The Known Unknowns – Pulling Back the Cover on Macrolide Resistance on Feedlots

Project Title

Known Unknowns: Macrolide Resistance at Beef Cattle Feedlots

Researchers

Antonio Ruzzini (WCVM) antonio.ruzzini@usask.ca

Murray Jelinski (WCVM) and Tim McAllister (AAFC Lethbridge)

Status Project Code
In progress. Results expected in March, 2026 ANH.01.22

Background

The beef industry uses several macrolide antibiotics (e.g., Tylosin, Micotil, Zuprevo, Draxxin and Zactran) to prevent and treat a number of important diseases. Over time, bacteria develop resistance to antibiotics. Determining which antibiotics bacteria are resistant to has traditionally used culture-based tests. These tests essentially expose the bacteria to the drug. If the bacteria die, they are antibiotic susceptible. If they survive, they are resistant.

Macrolides are a class of antibiotics used to treat bacterial infections in large groups of animals. These antibiotics include Tylan, Mycotil and Draxxin among others.

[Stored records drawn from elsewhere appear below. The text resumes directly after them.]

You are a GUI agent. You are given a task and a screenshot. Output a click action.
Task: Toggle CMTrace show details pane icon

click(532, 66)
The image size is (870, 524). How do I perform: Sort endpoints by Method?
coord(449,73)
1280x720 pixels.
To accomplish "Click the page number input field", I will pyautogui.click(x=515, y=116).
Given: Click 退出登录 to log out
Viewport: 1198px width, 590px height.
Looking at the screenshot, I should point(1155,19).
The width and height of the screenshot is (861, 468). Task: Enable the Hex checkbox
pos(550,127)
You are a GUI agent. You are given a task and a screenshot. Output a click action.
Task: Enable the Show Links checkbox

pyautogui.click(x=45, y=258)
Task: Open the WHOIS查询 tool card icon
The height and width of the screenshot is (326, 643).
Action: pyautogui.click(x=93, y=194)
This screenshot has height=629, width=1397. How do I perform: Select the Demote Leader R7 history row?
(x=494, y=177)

New genomic tests are a lot faster and may become more economical than traditional culture-based tests. But the problem with genomic tests is that you have to know what genes to look for– if there’s a whole new gene in the mix that you aren’t aware of, the test won’t find it and will produce misleading results. We are pretty sure there are macrolide resistance genes that we simply haven’t identified yet. This team has discovered a bacterial esterase enzyme that can break down 16-membered macrolides (e.g., Tylan, Micotil, Zuprevo). Other enzymes are known to break down 14-membered macrolides like erythromycin (which is used in human medicine but not cattle). They suspect there might be other, as-yet-undiscovered enzymes that break down the 15-membered macrolides like Draxxin and Zuprevo. That’s what they want to look for in this project. While these enzymes could lead to antibiotic resistance in disease-causing microbes, they could also be a tool to help break down macrolide residues in the environment.

Objectives

  • Characterize a new family of macrolide esterases, and
  • Screen for new enzymes capable of hydrolyzing macrolides with 15-membered rings.

What they will do

Esterases are enzymes that break down and inactivate specific molecules (like antibiotics)

This team has previously identified some suspect DNA sequences in macrolide-resistant bacteria found in cattle and the environment. They will use these isolates to find genes coding for enzymes that break down the 16-membered macrolides. They will look for related gene sequences; some of these may code for enzymes that might break down the 15-membered macrolides which are as-yet-undiscovered.

These genes will be cloned into E. coli and then tested to see whether they can resist 8 different macrolides used in livestock. Enzyme activities will also be investigated to determine which components are important to allow the enzyme to bind to the macrolide. This could provide a clue on how to develop modified antibiotics that can escape these enzymes.

Then they will look for esterases that may explain resistance to the 15-membered macrolides. They’ll do this by screening for Draxxin resistant bacteria from feedlot samples (animals, waterers, feed, soil, etc.) to determine if the Draxxin is being degraded or modified. The bacteria that degrade Draxxin will be studied further using long-read sequencing of DNA or RNA to identify new resistance genes and further characterize their abilities to inactivate macrolides.

Implications

Identifying potential antibiotic resistance will help producers choose which antibiotics will be most effective to treat their herd without contributing to further antibiotic resistance. Using new genetic tests could become a more efficient method of identifying these resistances, though, identifying the genes contributing to resistance is critical for this to replace culture-based testing. Further, understanding the enzymes that break down macrolides in the feedlot environment may also be a strategy to improve antibiotic development, and mitigate antibiotic resistance on-farm.